__WRITTEN PROBLEM__. Identify every line in the material below that contains the word "size", and copy each of those lines.

Click-target data
[Start]

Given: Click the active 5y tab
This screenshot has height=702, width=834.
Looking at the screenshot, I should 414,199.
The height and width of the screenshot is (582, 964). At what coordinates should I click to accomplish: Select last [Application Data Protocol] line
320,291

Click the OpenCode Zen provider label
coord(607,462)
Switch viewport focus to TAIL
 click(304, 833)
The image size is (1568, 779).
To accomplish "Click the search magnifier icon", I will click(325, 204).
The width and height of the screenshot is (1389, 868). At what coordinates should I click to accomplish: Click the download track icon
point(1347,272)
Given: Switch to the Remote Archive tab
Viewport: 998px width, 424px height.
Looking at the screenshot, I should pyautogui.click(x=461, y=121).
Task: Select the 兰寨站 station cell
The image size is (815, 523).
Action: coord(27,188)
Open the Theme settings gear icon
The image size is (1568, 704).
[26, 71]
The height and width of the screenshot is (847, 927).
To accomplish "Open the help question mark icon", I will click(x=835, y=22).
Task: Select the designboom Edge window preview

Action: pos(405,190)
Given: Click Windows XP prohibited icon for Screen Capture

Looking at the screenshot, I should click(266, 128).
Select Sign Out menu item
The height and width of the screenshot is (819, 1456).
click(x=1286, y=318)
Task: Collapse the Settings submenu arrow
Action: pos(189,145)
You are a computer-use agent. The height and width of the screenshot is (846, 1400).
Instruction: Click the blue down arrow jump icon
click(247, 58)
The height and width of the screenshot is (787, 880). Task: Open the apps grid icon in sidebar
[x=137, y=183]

[End]

__TASK OUTPUT__.
The image size is (1568, 779).
The image size is (815, 523).
The image size is (1568, 704).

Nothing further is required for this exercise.